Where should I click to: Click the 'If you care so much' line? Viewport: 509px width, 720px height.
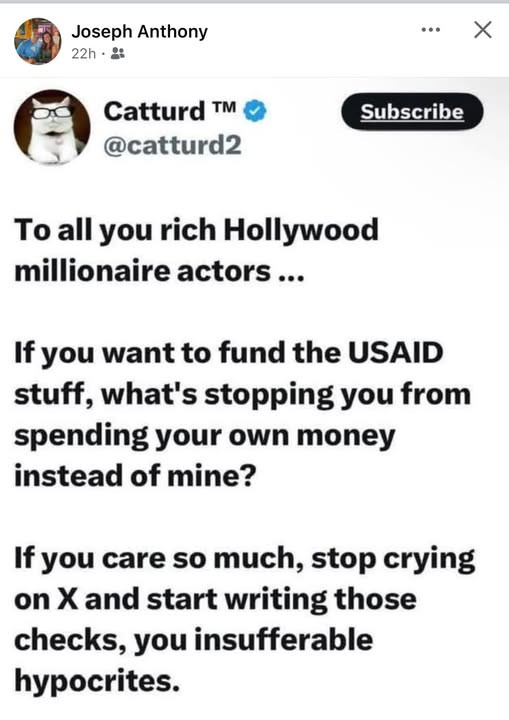(x=245, y=559)
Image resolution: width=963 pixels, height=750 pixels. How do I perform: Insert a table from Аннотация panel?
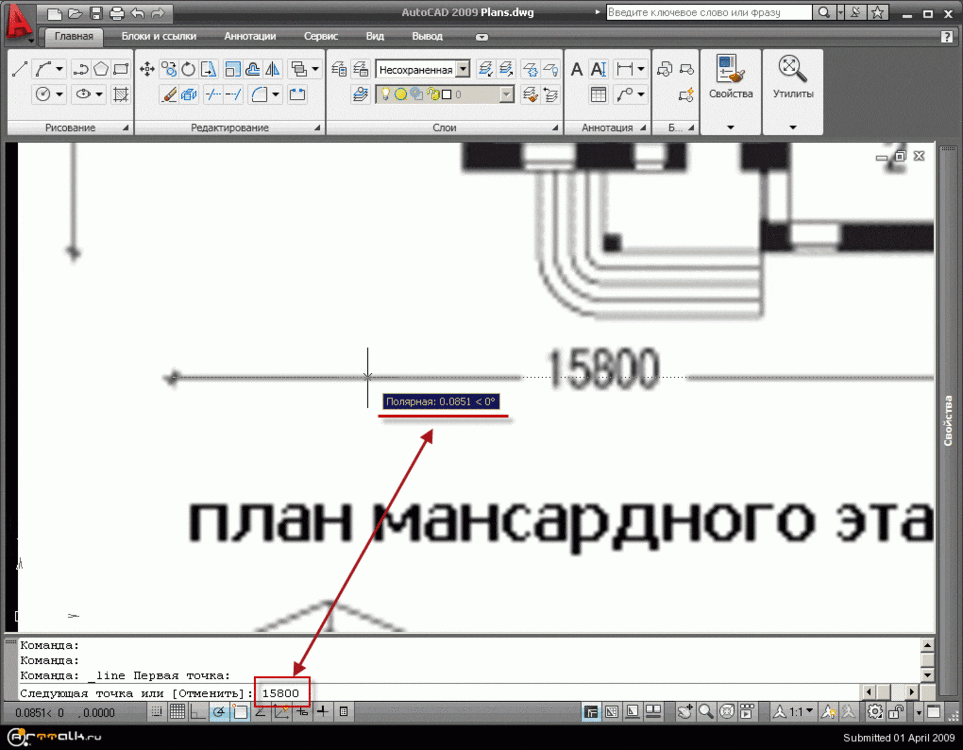pos(598,94)
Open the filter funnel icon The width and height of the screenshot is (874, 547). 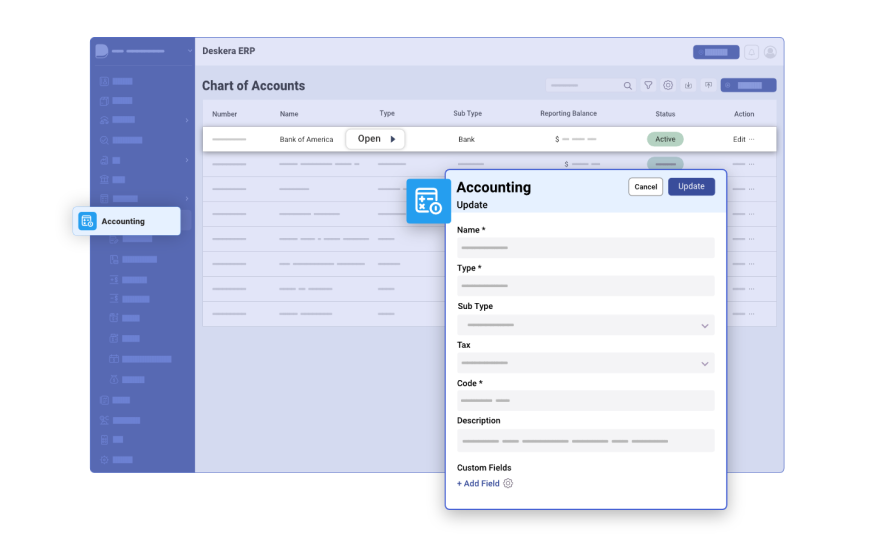648,86
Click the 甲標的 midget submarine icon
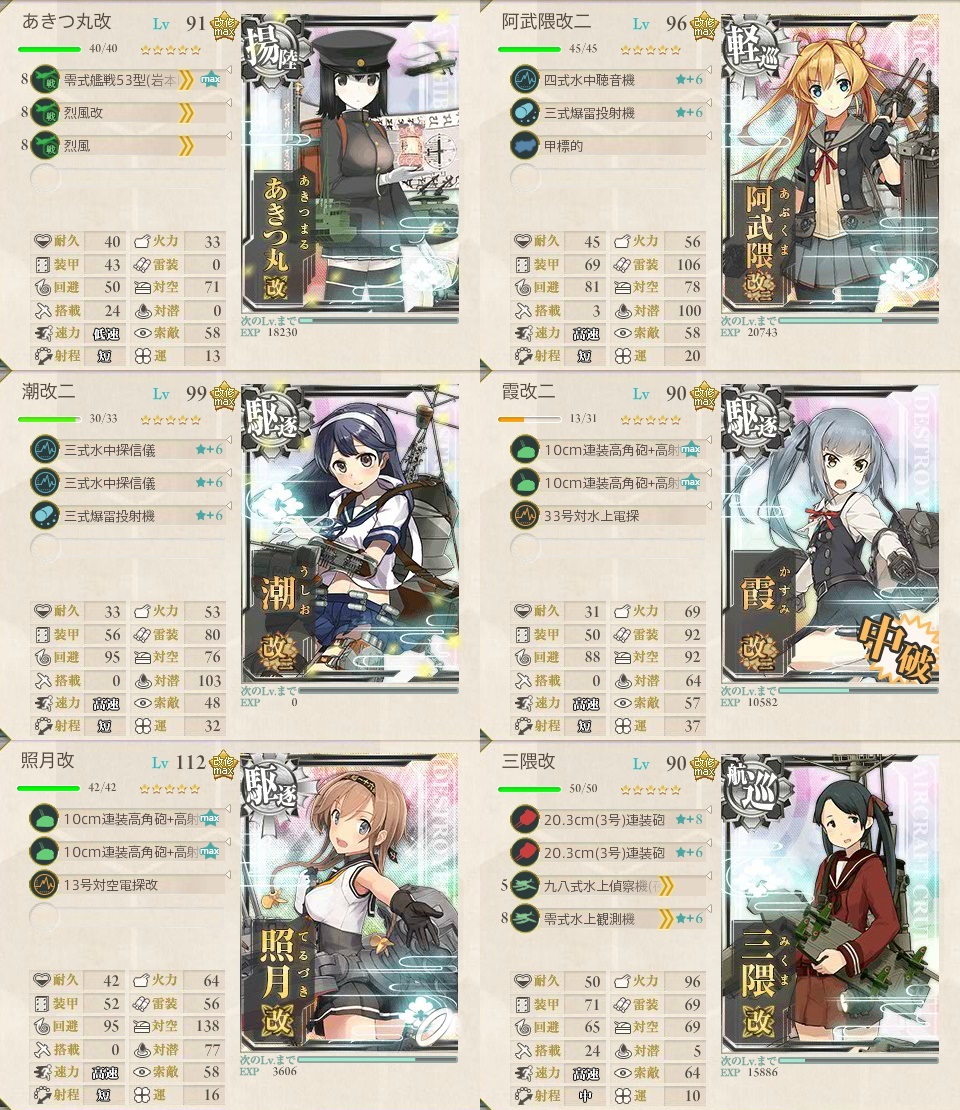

= = = = =

Do this ::
Please copy word for word the part of the records that opens at their very start and closes with the line containing "pos(598,94)". Leave the pictures out.

Output of the exercise ::
Where should I click to: Click the 'If you care so much' line? Viewport: 509px width, 720px height.
(x=245, y=559)
Image resolution: width=963 pixels, height=750 pixels. How do I perform: Insert a table from Аннотация panel?
pos(598,94)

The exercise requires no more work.